Seperti kukatakan, bagiku sendiri, tak ada yang lebih baik satu sama lain dari pilihan ibu bekerja atau tidak bekerja. Bagiku, sepanjang ibu tersebut bahagia dan kebahagiaan itu pada ujungnya lalu berdampak positif pada kehidupan keluarganya, suami dan anak- anaknya… apa yang salah?
Memang sih, tak kupungkiri, bahkan sampai jaman begini, hari gini, masih banyak tudingan miring pada ibu bekerja. Hal yang bagiku juga, sebagai salah satu ibu bekerja, tak lagi terasa mengganggu. Walau kadang- kadang, sering terasa menggelitik juga, ha ha.
Menurutku… menurutku lho yaaa.. pertentangan tentang ibu bekerja atau tidak bekerja ini banyak muncul sebab sepertinya oleh sebagian orang yang masih senang mempertentangkan hal ini, seringkali entah bagaimana, setelah seorang perempuan menikah, seakan- akan seluruh ‘hak pribadi’-nya hilang.
Perempuan tak lagi boleh memiliki keinginan untuk diri sendiri. Dalam hal ini, bekerja, misalnya, sering dianggap sebagai ‘keinginan diri sendiri’ yang lalu dianggap mengurangi kualitas dan ‘pengabdiannya’ sebagai seorang istri dan ibu. Lalu juga dianggap, ibu bekerja itu adalah istri yang ‘nggak ngurus suami’, dan juga ‘ibu yang nggak ngurus anak’.
Dan lalu… jika anaknya kurang berprestasi atau ada masalah dengan perilaku, tudingan dengan segera tertuju pada ibunya. “Ibunya kerja sih, anaknya jadi begitu, soalnya nggak keurus.. “
Tapi yang lucu, sebaliknya, jarang ya jika anak- anaknya berprestasi, tumbuh baik dan santun, ada komentar “ Ibunya kerja sih, anaknya jadi begitu.. “ Ha ha.

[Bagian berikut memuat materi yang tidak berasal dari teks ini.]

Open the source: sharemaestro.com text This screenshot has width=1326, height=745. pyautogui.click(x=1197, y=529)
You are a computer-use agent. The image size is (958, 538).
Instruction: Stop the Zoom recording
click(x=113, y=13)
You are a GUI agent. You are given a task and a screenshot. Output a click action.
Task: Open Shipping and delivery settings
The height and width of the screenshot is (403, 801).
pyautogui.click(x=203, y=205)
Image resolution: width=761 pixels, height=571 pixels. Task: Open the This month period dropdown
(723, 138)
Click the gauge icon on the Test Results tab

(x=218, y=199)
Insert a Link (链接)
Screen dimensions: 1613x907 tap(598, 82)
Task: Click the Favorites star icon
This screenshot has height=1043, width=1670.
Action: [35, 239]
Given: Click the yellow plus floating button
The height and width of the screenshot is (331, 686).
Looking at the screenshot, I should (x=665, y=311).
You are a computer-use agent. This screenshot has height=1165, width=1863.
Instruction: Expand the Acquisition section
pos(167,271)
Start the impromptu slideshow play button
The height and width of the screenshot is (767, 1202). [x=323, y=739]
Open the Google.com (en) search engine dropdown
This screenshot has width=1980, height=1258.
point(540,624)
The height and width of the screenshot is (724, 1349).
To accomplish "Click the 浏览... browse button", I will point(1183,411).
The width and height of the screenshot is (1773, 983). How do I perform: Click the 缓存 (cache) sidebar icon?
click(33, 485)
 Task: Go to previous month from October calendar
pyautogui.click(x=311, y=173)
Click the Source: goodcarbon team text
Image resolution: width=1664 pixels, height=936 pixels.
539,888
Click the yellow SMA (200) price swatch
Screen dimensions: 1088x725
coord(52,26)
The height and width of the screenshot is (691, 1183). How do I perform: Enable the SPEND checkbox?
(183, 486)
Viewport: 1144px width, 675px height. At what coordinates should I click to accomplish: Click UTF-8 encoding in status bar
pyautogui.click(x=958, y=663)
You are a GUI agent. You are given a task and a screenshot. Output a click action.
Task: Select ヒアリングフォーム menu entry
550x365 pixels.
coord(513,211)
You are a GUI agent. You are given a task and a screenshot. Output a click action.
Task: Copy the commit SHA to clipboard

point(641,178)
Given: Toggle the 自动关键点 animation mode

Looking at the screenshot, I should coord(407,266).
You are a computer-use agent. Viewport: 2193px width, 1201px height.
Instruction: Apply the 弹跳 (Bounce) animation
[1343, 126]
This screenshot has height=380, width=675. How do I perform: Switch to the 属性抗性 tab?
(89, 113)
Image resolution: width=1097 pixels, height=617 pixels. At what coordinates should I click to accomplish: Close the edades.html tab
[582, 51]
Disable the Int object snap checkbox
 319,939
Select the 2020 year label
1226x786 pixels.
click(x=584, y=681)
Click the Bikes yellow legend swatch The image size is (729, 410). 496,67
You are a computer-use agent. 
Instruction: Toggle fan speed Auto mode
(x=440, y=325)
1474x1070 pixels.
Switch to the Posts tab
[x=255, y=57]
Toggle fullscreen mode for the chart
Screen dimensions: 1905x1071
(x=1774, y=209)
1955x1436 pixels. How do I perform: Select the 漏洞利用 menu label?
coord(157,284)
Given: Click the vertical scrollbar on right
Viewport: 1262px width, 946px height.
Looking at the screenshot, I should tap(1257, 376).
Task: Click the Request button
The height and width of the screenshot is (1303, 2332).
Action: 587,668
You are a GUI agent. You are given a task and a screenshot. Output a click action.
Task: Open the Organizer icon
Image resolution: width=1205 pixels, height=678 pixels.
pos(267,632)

( Lha padahal, bagaimana anak itu bisa tumbuh baik dan berprestasi jika “nggak keurus” atau “nggak diurus” seperti yang sering ditudingkan orang? )
***
Mari kita mengobrol sedikit.
Aku ini ibu bekerja. Dan soal bekerja atau tidak bekerja itu, sudah selesai diputuskan sebelum aku menikah. Ketika itu, ketika kami dan (calon) suamiku sudah mulai membicarakan tentang pernikahan, salah satu pertanyaan yang kuajukan padanya adalah tentang bagaimana harapannya tentang kegiatanku setelah menikah nanti, apakah aku bisa terus bekerja atau harus berhenti dari pekerjaanku.